Rewrite the records, from the first line up to and including the line with "pos(38,243)", as a Markdown table with columns named Entry and Text, numbering each row and omitting blank lines.

** START **

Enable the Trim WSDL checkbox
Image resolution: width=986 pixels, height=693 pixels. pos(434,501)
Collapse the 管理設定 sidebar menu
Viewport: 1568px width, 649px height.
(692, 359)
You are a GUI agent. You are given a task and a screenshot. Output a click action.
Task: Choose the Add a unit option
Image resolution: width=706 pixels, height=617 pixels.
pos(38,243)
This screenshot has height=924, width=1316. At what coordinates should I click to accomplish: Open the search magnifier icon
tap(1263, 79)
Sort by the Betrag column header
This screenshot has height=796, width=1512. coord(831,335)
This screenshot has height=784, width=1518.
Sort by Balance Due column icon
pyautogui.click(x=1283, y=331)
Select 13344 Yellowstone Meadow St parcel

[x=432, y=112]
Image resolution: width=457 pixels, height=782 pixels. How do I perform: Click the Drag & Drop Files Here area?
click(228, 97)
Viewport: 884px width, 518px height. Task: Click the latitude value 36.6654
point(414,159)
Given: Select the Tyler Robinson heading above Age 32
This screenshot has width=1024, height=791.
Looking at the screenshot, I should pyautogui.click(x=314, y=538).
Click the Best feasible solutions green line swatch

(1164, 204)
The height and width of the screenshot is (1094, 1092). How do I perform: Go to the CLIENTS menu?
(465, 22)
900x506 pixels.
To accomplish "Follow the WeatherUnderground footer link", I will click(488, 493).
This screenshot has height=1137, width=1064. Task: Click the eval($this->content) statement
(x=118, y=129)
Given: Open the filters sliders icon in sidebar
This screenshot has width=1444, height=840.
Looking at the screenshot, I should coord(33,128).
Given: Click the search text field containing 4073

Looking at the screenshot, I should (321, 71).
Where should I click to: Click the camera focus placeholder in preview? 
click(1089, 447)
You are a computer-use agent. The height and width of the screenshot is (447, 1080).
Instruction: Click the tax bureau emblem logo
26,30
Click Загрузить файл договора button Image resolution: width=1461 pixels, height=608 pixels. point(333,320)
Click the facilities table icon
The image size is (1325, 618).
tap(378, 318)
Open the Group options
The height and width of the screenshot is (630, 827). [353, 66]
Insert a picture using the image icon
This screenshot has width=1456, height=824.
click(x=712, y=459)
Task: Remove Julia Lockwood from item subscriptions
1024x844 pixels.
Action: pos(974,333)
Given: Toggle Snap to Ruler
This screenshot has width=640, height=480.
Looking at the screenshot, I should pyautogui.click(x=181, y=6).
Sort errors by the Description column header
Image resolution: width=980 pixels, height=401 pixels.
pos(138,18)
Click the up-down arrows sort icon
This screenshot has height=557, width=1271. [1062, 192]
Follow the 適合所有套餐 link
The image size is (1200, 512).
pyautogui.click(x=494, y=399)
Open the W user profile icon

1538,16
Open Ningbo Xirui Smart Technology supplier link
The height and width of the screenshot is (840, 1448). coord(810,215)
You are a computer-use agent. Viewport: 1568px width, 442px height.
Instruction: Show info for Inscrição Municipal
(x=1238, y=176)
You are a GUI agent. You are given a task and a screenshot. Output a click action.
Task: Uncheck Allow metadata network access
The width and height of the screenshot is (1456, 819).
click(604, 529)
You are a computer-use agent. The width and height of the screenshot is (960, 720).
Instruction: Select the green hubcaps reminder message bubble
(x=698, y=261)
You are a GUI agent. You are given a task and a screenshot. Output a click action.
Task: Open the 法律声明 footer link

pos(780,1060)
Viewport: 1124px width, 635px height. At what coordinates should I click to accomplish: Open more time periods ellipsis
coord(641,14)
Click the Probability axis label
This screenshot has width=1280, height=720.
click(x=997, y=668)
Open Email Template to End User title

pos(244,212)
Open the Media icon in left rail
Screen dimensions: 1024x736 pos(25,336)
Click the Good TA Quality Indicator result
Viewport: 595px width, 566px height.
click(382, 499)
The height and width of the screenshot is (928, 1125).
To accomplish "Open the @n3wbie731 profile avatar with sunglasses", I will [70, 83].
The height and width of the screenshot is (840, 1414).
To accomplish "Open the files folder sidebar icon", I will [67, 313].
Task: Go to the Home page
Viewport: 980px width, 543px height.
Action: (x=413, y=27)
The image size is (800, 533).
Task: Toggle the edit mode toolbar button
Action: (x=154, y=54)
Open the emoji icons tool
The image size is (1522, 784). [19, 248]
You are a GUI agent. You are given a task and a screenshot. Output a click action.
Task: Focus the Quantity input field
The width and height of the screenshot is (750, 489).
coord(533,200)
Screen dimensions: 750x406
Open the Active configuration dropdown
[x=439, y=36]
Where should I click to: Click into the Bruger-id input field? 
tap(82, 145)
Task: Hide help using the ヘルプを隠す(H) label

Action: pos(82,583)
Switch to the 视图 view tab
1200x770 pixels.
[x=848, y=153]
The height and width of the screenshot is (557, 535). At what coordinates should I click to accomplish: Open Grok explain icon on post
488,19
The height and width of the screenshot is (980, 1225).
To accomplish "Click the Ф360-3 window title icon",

** END **

▸ **Task response**
| Entry | Text |
|---|---|
| 1 | Enable the Trim WSDL checkbox |
| 2 | Image resolution: width=986 pixels, height=693 pixels. pos(434,501) |
| 3 | Collapse the 管理設定 sidebar menu |
| 4 | Viewport: 1568px width, 649px height. |
| 5 | (692, 359) |
| 6 | You are a GUI agent. You are given a task and a screenshot. Output a click action. |
| 7 | Task: Choose the Add a unit option |
| 8 | Image resolution: width=706 pixels, height=617 pixels. |
| 9 | pos(38,243) |